▶ TEXT PROVIDED:
================
Read Returning to the Source: Black Teachers Centering Justice with Black Students in Chicago Public Schools. This study drew analyses of interview transcripts collected by Dr. Timuel Black in the 1990s and other primary source data to piece together narratives detailing the socio-political forces that influenced the educational praxes of three Black teachers at DuSable and Phillips High Schools in Chicago. By understanding the consciousness of Black teachers of the past—returning to the source—contemporary Black teachers may be better equipped to navigate the complexities of their roles in schools today.
Social movements could play an important role in inquiry-based and justice-centered social studies. Read Curricularizing Social Movements: The Election of Chicago’s First Black Mayor as Content, Pedagogy, and Futurities. Using surveillance data collected by the Chicago Police Department and other historical artifacts, the author called for the curricularization of social movements from the past. Social movements of the past could offer curricular insight through content and pedagogy, reconceptualizing the ways in which educational spaces might be better bound to the communities and legacies of resistance that contextualize them.
This case study, The Six Pillars of Teaching and Learning: Towards Pedagogies of Risk in P-20 Classrooms, explored a pedagogical reinvention and extension of Paulo Freire’s popular education approach. To do so, the author drew on interview data with program participants and reflections of his own experiences as one of two adult educators in a yearlong Fellowship program for high school graduates. Relationships, relevance, revolution, recognition, responsiveness, and reflection all emerged as characteristics of teaching and learning within the setting. These emergent themes were presented as a six-pillar framework for liberatory teaching and learning, coined a Pedagogy of Risk.
Read Prison abolition literacies as Pro-Black pedagogy in early childhood education. The prison abolition movement brought attention to the American carceral crisis, or better yet, the mass incarceration and disproportionate criminalization of Black people in America. It also led to and fomented recent calls to defund prison systems, the police, and to remove police from schools. While discussions of prison abolition were addressed in the carceral studies literature, they were seldom addressed in the education literature, and particularly in early childhood education.
================
▶ RAW DATA:

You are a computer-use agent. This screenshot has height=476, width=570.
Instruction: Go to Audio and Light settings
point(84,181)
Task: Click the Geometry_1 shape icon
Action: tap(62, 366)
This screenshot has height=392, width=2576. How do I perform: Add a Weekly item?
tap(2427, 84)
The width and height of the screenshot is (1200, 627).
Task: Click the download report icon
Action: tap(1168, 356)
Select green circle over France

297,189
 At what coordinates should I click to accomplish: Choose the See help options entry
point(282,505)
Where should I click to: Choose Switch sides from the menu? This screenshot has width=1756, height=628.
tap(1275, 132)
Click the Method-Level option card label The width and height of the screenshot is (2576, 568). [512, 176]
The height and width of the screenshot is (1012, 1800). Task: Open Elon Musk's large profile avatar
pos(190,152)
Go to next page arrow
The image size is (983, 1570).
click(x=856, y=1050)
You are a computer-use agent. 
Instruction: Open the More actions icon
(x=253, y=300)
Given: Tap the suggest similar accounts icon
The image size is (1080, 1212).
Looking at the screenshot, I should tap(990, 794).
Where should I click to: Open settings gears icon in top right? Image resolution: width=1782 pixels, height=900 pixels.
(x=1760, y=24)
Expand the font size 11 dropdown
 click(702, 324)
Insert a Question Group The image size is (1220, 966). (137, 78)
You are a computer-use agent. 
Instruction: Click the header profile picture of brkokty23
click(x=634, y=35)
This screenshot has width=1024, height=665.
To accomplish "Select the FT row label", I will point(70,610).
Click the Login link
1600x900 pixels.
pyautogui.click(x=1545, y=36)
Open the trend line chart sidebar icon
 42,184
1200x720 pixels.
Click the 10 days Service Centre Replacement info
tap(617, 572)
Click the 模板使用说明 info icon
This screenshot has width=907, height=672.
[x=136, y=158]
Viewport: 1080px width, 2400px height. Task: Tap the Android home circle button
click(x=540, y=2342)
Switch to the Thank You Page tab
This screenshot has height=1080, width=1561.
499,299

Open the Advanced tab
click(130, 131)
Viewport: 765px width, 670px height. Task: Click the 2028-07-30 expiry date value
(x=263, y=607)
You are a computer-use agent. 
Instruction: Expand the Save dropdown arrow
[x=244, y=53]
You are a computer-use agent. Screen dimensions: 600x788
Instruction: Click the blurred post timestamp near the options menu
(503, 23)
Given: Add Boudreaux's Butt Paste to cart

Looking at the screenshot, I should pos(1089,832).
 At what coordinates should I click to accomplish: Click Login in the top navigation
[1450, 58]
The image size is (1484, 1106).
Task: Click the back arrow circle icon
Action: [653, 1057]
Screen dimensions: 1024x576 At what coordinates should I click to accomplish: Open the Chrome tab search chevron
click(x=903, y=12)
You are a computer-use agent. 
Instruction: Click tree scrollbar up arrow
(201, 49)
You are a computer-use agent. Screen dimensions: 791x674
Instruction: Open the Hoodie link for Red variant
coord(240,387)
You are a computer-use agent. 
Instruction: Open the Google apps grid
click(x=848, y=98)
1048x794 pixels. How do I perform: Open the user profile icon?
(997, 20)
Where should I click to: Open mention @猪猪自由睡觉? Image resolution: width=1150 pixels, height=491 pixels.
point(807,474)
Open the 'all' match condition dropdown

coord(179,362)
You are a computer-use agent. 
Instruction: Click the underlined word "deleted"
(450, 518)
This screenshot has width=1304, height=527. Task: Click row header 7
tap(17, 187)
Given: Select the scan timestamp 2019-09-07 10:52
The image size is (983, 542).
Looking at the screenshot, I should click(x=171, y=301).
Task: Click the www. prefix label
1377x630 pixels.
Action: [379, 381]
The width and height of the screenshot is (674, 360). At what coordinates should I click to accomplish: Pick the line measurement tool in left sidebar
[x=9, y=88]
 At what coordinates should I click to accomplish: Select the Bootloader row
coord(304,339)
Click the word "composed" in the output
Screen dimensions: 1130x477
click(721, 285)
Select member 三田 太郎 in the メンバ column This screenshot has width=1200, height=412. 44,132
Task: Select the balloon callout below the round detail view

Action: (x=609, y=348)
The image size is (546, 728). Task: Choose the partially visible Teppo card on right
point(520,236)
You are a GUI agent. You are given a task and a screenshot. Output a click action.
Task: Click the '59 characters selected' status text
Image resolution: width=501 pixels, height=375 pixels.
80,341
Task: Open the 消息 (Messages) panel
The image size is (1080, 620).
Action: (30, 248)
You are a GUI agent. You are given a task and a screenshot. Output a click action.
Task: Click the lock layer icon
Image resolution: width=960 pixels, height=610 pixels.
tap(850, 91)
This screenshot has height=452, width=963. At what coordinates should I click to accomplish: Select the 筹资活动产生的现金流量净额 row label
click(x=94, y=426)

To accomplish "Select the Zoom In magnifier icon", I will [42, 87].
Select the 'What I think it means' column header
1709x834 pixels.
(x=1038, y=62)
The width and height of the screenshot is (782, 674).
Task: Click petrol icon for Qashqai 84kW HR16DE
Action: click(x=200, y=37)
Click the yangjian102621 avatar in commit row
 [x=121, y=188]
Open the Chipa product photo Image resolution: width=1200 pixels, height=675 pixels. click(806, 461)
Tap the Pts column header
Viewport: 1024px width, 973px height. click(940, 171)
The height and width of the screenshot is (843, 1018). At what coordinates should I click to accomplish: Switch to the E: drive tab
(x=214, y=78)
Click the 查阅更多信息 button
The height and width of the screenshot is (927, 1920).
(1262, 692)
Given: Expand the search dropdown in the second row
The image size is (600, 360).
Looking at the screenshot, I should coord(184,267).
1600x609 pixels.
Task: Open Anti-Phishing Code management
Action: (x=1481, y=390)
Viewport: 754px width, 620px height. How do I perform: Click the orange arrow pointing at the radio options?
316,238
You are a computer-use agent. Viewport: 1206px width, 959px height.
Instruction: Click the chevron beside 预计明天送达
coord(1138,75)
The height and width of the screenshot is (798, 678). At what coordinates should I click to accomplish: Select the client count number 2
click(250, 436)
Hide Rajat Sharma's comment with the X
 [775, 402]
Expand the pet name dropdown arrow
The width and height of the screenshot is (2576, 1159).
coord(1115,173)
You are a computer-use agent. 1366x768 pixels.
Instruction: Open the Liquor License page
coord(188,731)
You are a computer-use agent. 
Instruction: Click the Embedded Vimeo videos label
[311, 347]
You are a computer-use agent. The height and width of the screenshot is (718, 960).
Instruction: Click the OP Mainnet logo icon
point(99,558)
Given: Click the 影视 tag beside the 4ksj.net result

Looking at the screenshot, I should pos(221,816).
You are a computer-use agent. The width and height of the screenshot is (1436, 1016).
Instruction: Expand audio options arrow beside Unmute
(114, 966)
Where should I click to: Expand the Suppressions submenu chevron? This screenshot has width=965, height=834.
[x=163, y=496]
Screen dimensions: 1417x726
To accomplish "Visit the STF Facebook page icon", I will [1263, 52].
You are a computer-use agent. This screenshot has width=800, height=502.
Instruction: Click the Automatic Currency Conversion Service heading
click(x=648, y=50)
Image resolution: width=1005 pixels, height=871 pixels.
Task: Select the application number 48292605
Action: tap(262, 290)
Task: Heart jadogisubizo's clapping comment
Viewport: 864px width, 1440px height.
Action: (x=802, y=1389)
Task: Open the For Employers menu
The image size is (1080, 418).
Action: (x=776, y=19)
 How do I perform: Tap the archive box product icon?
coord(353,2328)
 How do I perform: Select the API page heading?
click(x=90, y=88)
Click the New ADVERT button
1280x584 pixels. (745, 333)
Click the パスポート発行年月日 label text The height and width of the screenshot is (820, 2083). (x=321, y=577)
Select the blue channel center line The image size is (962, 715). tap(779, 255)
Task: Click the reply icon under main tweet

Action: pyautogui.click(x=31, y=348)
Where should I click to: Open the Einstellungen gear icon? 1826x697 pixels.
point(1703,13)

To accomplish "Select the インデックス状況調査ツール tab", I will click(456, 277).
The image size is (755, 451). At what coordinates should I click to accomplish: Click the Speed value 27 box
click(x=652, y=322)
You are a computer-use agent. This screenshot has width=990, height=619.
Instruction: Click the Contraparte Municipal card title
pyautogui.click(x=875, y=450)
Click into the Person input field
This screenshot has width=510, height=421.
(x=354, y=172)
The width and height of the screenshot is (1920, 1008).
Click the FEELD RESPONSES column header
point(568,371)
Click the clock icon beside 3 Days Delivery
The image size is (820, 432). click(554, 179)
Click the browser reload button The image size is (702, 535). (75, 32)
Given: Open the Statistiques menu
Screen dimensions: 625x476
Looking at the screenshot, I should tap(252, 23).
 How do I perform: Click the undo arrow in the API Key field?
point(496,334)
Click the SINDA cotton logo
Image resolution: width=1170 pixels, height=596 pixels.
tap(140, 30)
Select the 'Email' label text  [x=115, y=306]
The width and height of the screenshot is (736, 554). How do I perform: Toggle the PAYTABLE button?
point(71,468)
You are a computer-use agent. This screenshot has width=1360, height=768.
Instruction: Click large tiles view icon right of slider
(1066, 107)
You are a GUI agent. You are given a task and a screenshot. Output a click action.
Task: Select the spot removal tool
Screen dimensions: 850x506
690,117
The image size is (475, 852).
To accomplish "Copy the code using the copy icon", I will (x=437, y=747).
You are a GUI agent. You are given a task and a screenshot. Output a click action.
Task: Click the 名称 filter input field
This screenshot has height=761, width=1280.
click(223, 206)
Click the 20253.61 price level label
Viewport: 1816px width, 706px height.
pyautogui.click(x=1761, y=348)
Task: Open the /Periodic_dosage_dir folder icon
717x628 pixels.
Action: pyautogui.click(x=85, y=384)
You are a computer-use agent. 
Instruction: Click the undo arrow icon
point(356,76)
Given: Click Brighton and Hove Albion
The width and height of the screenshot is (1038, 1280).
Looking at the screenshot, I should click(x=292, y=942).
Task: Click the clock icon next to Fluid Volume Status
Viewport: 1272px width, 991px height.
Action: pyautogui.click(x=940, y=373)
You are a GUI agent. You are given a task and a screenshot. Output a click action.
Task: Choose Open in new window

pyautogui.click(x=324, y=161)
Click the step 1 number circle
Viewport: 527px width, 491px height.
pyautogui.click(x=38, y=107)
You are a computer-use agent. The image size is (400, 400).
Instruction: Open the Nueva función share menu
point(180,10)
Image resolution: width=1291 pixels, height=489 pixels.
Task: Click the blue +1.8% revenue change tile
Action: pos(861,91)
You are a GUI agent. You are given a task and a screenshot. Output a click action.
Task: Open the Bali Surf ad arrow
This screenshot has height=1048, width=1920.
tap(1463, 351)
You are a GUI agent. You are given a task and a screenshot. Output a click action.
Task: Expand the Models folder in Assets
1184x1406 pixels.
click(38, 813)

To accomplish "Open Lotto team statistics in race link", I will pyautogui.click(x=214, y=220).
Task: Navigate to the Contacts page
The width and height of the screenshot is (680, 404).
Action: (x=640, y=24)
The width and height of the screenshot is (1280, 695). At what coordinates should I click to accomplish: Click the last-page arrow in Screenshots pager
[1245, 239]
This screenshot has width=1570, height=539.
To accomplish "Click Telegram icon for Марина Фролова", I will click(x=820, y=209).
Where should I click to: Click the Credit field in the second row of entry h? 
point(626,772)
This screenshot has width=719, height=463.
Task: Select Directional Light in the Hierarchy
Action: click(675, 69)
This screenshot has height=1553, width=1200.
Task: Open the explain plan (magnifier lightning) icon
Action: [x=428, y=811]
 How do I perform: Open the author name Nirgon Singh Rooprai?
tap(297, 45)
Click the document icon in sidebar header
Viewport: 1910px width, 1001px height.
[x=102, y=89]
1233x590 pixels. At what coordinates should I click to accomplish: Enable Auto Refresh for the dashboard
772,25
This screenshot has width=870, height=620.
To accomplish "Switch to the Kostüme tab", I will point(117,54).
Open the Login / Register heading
================
▶ ACTIVITY A: According to the research summaries, who collected the interview transcripts used in the study of Black teachers at DuSable and Phillips High Schools?
▶ ACTIVITY B: Translate this sentence from the research summaries into Spanish: "Social movements could play an important role in inquiry-based and justice-centered social studies."
▶ ACTIVITY C: Please continue the research summaries, picking up after their final sentence.
The records are separate material and unrelated to the research summaries.

▶ EXPECTED ANSWER A: Dr. Timuel Black collected them in the 1990s.

▶ EXPECTED ANSWER B: Los movimientos sociales podrían desempeñar un papel importante en unos estudios sociales basados en la indagación y centrados en la justicia.

▶ EXPECTED ANSWER C:
Read A Pathway to Liberation: A History of the Freedom Schools and the Long Struggle for Justice Since 1865. The Freedom School Movement originated at the nexus of the struggles for liberation and full citizenship. Beginning with the articulation of education as a means to freedom during the era of enslavement, the ideology behind Freedom Schools was an integral aspect of the long Black freedom struggle in the United States.
Read Toward A Black PlayCrit in Educational Leadership: What School Leaders Need to Know About Black Boyhood Play. This conceptual paper highlighted the ways in which school administrators reinforced the anti-Black misandric violence Black boys experienced during play through disciplinary decision-making. The authors also explored how such reinforcement led to Black boys’ entry into the preschool-to-prison pipeline.
Read Doing The Work to Do the Work: Black Teacher Educators Learning to Heal and Healing to Teach. In this study, co-authors and Black teacher educators explored their experiences imagining and practicing Black liberatory pedagogical praxes through the contours of anti-Black violence. The authors framed the research through engaged and healing-centered pedagogical conceptualizations.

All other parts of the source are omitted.